Hi, everyone,

I found that I cannot use the third dimension of a grid on my Tesla C2050 GPU card with Compute Capability 2.0, which means the maximum sizes of each dimension of a grid: 65535 x 65535 x 65535.

I just ran a simple test to see if I can use the 3rd dimension of a grid, like this:

//////////////////////////////////////

using namespace std;

#include <stdio.h>

#include

#include <math.h>

#include <stdlib.h>

#include <string.h>

#include <cutil_inline.h>

**global** void test(float* d_t)

{

if (threadIdx.x == 0 && blockIdx.x==0 && blockIdx.y==0 && blockIdx.z==0)

d_t[0]=1.0f;

}

int main( int argc, char** argv)

{

if( cutCheckCmdLineFlag(argc, (const char**)argv, “device”) )

cutilDeviceInit(argc, argv);

else

cudaSetDevice( cutGetMaxGflopsDeviceId() );

float *d_t=NULL;
cutilSafeCall( cudaMalloc( (void**) &d_t, sizeof(float)) );

float h_t[1];

bzero(h_t,sizeof(float));

cutilSafeCall(cudaMemcpy(d_t, h_t, sizeof(float), cudaMemcpyHostToDevice) );

dim3 test_blocks(2,2,2);

dim3 test_threads(64);

test<<< test_blocks, test_threads >>>(d_t);

cutilCheckMsg(“Kernel execution failed”);

cutilSafeCall( cudaMemcpy( h_t, d_t, sizeof(float), cudaMemcpyDeviceToHost) );

printf(“h_t=%f\n”,h_t[0]);

}

//////////////////////////////////////

In kernel, if I set

if (threadIdx.x == 0 && blockIdx.x==0 && blockIdx.y==0 && blockIdx.z==0)

d_t[0]=1.0f;

then I can get h_t=1; however, if I set

if (threadIdx.x == 0 && blockIdx.x==0 && blockIdx.y==0 && blockIdx.z==1)

d_t[0]=1.0f;

here, the only difference is blockIdx.z==1, then I get the results h_t=0.

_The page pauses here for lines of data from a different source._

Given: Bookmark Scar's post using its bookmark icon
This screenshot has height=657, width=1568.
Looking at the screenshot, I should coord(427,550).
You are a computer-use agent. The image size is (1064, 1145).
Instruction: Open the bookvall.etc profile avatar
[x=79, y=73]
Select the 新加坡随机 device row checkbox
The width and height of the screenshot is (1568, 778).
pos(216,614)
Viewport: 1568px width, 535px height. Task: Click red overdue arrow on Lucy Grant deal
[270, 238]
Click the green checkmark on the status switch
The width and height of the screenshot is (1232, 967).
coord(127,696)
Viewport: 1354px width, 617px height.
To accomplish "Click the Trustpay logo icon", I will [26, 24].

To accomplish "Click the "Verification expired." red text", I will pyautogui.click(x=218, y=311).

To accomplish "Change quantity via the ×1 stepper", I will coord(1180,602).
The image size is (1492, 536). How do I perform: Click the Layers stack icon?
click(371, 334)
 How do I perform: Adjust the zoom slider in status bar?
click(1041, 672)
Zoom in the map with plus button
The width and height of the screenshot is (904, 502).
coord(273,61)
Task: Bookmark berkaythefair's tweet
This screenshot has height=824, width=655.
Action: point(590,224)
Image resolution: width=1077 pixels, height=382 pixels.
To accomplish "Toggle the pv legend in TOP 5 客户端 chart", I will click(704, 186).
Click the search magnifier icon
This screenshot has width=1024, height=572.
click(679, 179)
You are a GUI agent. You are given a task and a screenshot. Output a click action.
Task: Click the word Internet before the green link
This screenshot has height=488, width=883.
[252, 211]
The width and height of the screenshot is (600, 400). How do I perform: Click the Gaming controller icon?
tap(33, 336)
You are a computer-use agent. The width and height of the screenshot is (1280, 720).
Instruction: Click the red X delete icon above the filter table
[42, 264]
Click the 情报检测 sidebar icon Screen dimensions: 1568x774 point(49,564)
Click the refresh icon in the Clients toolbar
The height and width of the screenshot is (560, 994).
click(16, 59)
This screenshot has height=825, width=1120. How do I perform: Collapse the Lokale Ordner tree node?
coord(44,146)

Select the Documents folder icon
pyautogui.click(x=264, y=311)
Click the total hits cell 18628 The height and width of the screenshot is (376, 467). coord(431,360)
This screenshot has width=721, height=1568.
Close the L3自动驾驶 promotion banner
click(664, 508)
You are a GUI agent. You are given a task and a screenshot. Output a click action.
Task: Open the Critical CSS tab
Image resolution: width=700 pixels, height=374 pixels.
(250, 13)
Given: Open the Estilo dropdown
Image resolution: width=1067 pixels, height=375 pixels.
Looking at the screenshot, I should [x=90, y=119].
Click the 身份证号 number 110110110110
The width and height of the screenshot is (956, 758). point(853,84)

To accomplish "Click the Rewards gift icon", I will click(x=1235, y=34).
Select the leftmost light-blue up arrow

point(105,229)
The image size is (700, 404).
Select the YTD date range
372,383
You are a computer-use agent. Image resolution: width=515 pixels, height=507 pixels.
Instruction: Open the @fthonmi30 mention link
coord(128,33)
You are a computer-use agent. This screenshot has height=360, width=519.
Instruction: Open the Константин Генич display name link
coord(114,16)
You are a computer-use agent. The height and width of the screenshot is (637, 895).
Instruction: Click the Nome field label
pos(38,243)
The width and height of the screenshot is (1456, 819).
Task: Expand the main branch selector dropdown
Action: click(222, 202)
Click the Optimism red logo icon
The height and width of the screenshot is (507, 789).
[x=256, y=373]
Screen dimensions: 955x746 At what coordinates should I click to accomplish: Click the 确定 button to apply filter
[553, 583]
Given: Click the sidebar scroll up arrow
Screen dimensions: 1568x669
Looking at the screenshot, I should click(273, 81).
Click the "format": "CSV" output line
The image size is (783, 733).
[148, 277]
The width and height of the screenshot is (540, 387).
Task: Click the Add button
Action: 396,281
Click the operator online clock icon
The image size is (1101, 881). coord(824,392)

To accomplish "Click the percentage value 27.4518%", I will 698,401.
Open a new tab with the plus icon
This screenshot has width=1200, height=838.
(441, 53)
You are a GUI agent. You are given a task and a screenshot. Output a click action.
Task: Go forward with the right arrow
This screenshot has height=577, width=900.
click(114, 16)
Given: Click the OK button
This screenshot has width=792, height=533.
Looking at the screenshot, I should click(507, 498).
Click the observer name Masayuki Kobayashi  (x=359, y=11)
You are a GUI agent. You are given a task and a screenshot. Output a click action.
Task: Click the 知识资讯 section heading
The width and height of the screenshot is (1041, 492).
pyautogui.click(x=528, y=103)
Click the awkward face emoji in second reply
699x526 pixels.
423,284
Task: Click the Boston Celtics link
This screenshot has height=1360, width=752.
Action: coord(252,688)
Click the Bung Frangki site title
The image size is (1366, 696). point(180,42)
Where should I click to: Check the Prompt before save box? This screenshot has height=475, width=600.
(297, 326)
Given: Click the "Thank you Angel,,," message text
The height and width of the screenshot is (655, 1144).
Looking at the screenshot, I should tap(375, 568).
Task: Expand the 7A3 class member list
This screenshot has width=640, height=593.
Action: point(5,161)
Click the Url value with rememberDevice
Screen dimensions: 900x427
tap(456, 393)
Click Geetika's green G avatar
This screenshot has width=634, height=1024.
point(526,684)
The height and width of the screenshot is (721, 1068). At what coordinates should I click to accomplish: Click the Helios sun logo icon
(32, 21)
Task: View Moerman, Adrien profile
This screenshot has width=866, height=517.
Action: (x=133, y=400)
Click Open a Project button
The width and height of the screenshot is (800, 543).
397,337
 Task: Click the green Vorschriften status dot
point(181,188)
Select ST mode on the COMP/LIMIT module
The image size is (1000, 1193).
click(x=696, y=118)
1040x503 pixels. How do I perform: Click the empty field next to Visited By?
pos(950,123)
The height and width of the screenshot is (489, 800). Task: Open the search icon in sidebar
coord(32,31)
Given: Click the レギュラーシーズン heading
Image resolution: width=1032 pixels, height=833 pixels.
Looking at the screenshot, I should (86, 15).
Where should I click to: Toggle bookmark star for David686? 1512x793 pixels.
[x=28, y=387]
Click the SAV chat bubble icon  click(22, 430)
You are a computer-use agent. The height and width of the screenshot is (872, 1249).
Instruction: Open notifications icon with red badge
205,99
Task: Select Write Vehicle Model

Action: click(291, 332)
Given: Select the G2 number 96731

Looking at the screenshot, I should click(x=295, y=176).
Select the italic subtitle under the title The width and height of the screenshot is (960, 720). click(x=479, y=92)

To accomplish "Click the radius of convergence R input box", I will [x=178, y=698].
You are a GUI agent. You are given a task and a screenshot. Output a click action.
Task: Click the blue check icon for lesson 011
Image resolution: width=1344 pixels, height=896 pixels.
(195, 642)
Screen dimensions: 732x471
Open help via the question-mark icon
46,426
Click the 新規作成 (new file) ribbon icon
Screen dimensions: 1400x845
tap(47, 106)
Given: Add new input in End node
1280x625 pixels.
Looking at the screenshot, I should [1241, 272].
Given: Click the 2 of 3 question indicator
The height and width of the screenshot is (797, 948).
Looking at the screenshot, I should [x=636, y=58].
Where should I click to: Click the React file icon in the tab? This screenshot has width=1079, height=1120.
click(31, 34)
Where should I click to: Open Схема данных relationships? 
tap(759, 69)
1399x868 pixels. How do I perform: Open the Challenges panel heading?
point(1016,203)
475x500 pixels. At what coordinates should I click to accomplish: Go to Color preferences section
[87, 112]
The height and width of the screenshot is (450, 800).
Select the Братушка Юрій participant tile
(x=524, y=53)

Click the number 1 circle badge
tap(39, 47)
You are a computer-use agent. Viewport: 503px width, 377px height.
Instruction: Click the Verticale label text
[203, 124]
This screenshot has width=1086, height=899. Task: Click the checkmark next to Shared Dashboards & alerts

It seems that the third dimension of a grid should be 1 (or the blockIdx.z should always be 0), which is contradict to the specification of compute capacity 2.0, where the the maximum size of z dimension of a grid is 65535.

Does anyone have ideas about this? Thanks in advanced!